一方で小売店舗数の伸びはどうか。特にショッピングセンター(SC)の動向をみると、いわゆる改正都市計画法(旧都心の再活性化のための大型出店規制)への駆け込みオープンの多かった2007年がピークで、特にジーンズ系カジュアル専門店はこの時期の周辺で郊外立地を中心に多くの出店を重ねた。時代の総需要低迷を無視したオーバーストア現象であり、顧客の奪い合いという現象を起こしてしまった。出店オープンにより新たな地域市場を掘り起し、ジーンズカジュアルの消費をうながしていくハッピーなビジネスモデルが稼動しなくなった背景がここにある。
●縮小均衡のハードルは販管費
売り上げが伸び悩み、縮小均衡しながら利益を生み出すには経費である販売管理費(販管費)を削減する必要がある。各社ともその努力には怠りないが、それがままならない。 特に人件費はすぐには圧縮出来ない性質がある。「小売の繁栄はまず人から」という言葉があるように熟練の接客手法を若い人への伝承するなどの課題もあり、この点の合理化は難しいハードルのようだ。
●商品原価(仕入コスト)の削減と海外生産
それでは肝心の仕入れコストを削減する手段の方はどうか。海外特に中国に依存した生産コストの削減には先行き不安材料が多い。「プラスワン」の合言葉ではないが、各社とも脱中国の動きは活発になってきた。ユニクロはバングラディシュやベトナムへのシフトを強化しているし、ハニーズのミャンマーでの工場建設は拡張の第二段階に入った。されど長い目でみて、アジアの発展とそこでの調達コストの上昇は避けられないと予想される。
●成長ビジネスモデルの劣化と対応
カジュアル衣料の過去の成長を支えてきた要因とそれに対応するビジネスモデルには「劣化」が見られる。他社との競合を意識しつつ継続する出店政策、コストダウンを図るPB比率の拡大や海外生産の拡充や直接取引などに将来的には不安材料も見えてきた。日本全体の雇用環境の変化で店スタッフの賃金も上昇傾向だ。

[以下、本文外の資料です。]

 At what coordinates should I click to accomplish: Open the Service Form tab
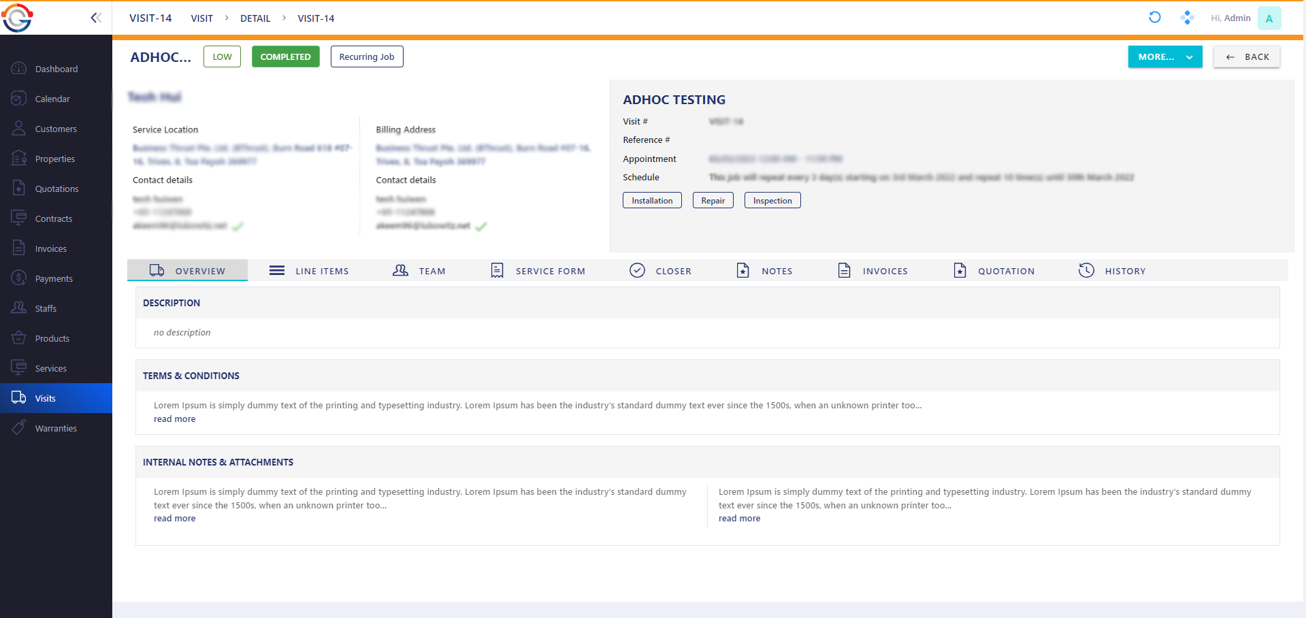538,271
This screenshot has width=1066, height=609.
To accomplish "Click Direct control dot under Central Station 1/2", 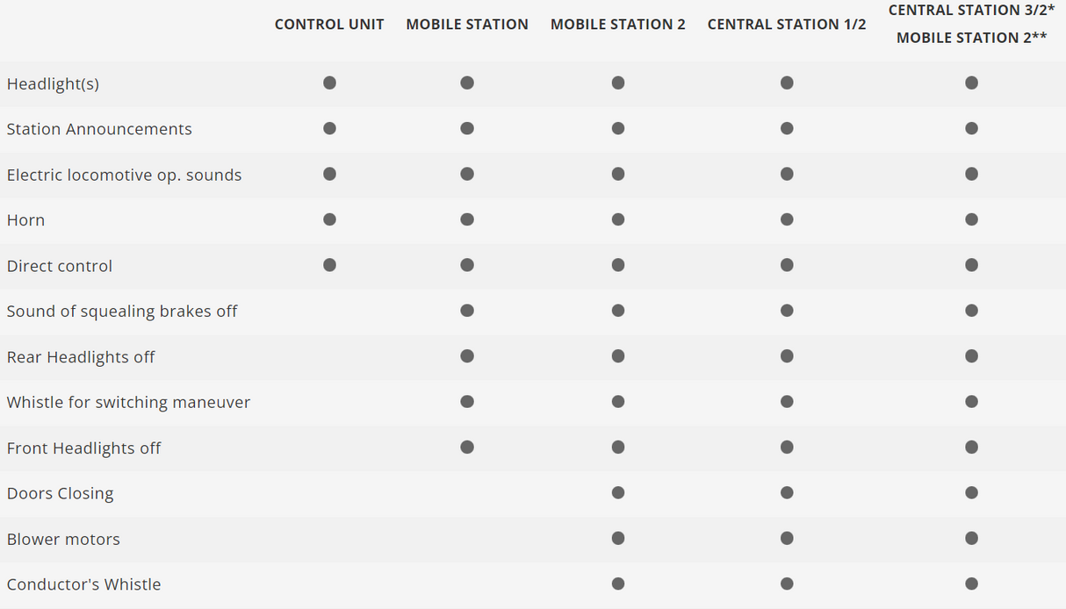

では今後どのような方策が考えられるのだろうか。業態ブランドの競合他社との同質化が減益の主原因の一つとみられる。
●業態多様化と海外進出
業態多様化と海外進出が今後の戦略項目の大きな候補に挙がるであろう。業態数の最も多いのはパル社、ついでアダストリアホールディングス社で、ジーンズ系3社は業態数は6~7ブランド(屋号)となっているが、実態はメインブランド業態への依存度が高い。
一方海外出店については、設定価格の課題、途上国でのSPA生産との連動などの枠組みがあり、10社の内、4社が海外店舗を持つ形になっている。コックスなどのようにイオングループの海外店舗との連動でアジア進出を狙う戦略もあったが、商品内容や価格設定などのハードルもあり、ここしばらくは市場開拓研究中のようである。
●長期化するかビジネスモデルの再構築
業態多様化や海外進出を実行しなくても、国内で差別化やニッチ市場を探して活路を開く戦略も当然あり得るが、狭い日本で少子高齢化の進む社会構造ではやはり海外市場への展望を視野に入れることは必要であろう。「ジャパン・メード」や「クールジャパン」の象徴的な言葉に代表されるように、日本の先進的なカジュアルファッションを情報発信する先兵としての役割を果たす意義も期待される。しかし業態多様化には人材や組織の強化が、また海外進出には現地の消費文化や価格の研究などをこなしていくなど先の長い忍耐力が必要なようだ。